Red meat for the true believers. (ironic to use such terms for Atheists, no?) It reinforces their own position by belittling all others. A fanatic will feel refreshed by reading such twaddle, the weak-minded will be swayed and anyone else will feel insulted. I wish this were a new phenomenon, but as you have noted, it is a commonplace trope in works in this genre, and is common in works of a similar level of thought in politics and among the religious as well.
Thank you
Sadly, you are spot on Sidney with your comment that similar tripe is proffered as substantive in other published arenas. Thanks for stopping in.
Thanks Makarios.
I personally have not read The Atheist Manifesto, but from the excerpts given in the above article, I deem it slightly over-zealous and harsh towards monotheistic religions. However, the author of the article’s criticisms seem ill-placed, as he says “the evidence of the monotheists is inconvenient to [Onfray’s] position,” suggesting the atheism is a belief in something, or something that wants arguing for. Atheism is the very opposite, as it simply outlines the logic of not believing in God. The author treats atheism as a new religion denouncing or attacking his own, and the article consequently comes across as defensive. Atheism is not the anti-religion, but merely a lack of religion, and deserves to be respected for that stand point.

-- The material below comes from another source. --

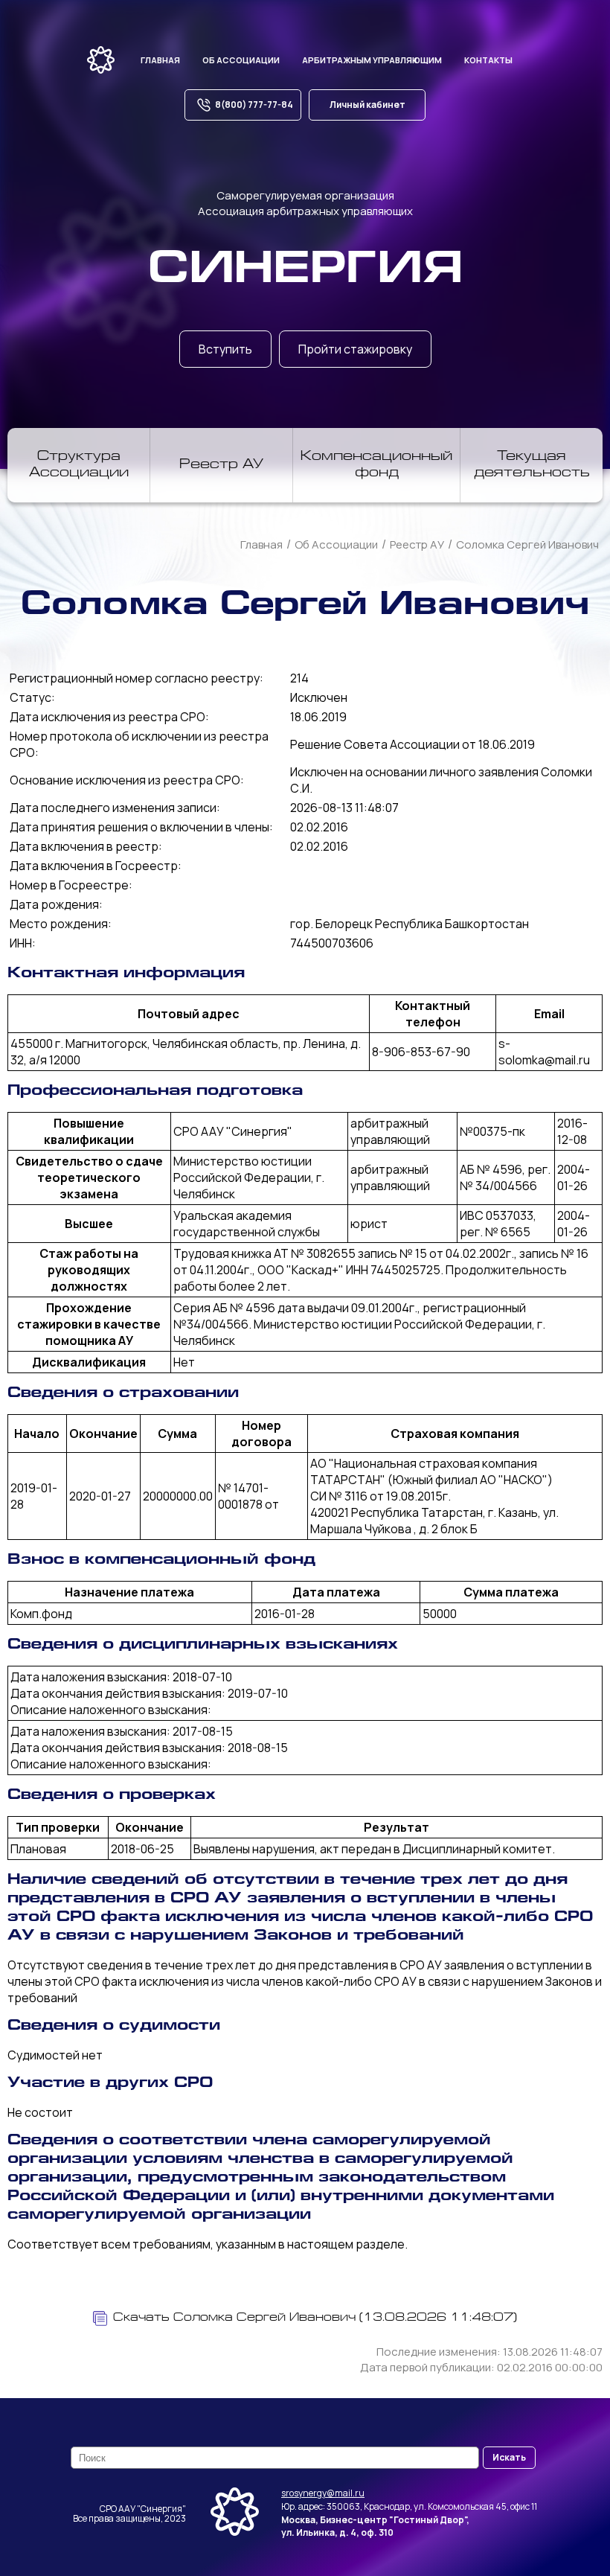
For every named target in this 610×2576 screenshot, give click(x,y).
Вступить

Caroline, to propose that atheism is a somehow benign, “merely the lack of religion” is to forward the same canard refuted many times previous. Atheism is the belief in human reason as the controlling factor in the lives of the billions of sovereigns that trod the earth. It’s interesting that you make the case that it “deserves respect.” In order for me to confer respect on something I have to be able to make the judgment that it is good and worthy of my esteem. Without an objective source of standard for that ‘good and bad’, from where will my respect come from?